Get Personal With Banking Customers and Ditch Phony ‘Personalization’

Better communication based on a real understanding of where customers are in their lives, rather than in touchy-feely 'personalization,' can help retain customers. Putting this approach ahead of sales will ultimately produce better results.

Customer lifetime value is the truest barometer of organizational health for financial institutions. Because consumers have more choice than ever when it comes to the channels they use to handle digital banking, it’s up to banks and credit unions to focus their marketing on improving and maintaining customer engagement.

Digital transformation initiatives within the past few years have enabled financial institutions to meet their customers on the channels they use the most — email, text message, web portals, mobile apps and more.

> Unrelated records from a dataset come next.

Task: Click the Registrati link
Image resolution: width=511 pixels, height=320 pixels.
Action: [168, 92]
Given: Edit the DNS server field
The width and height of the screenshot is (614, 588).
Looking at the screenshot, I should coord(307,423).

But digital transformation efforts have lowered the bar for what a “bank” is. Now neobanks and digital-only banks, which operate with no physical branches —are leveling the playing field for both banking institutions of all sizes.

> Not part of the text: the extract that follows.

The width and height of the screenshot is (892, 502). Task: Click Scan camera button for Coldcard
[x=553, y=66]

Consumers have more options than ever, which makes it hard for financial institutions to create meaningful experiences with customers. This leads to more churn than ever.

Banks get into trouble by stressing marketing efforts designed to produce desired business outcomes, rather than catering to each customer’s unique needs. This leads to customer disengagement, because consumer trust has been totally eliminated through a lack of effective communication. When brands break that trust, customers disengage and churn.

Making Things ‘Personal,’ Instead of Pursuing ‘Personalization’

To evaluate their current outreach strategies, banks need to gauge if their interactions are effectively enhancing the lives of their customers, and if their engagements are based on meaningful touchpoints that have already been established. Additionally, the rate of engagement must be considered — if banks are constantly making touchpoints with no customer engagement, it suggests the customer feels they’re being spammed by their bank.

Ditch the Buzzwords:

Many customers want digital engagement to feel personal — meaningful, contextually relevant and timely, rather than personalized.

For CX teams, knowing the difference between “personal” and “personalization” is crucial.

• “Personal” engagement is one-to-one. It’s about knowing where a specific customer is in their lifecycle and the choices they’ve made in the past, and creating mutually beneficial, catalytic experiences for them as a result.

• “Personalized” content, on the other hand, is one-to-many and transactional in nature. It may append some customer data to an otherwise generic engagement but doesn’t use the data a customer has previously shared or the decisions they’ve made beforehand.

A marketing automation email, for example, can be personalized but it is not built to establish the deeper, personal relationship that personal engagement allows.

This presents a huge opportunity for banks to take a one-to-one approach towards communications and marketing, rather than broadcasting a series of transactional campaigns to customers that “nurture” them at various points along some pre-defined “journey.”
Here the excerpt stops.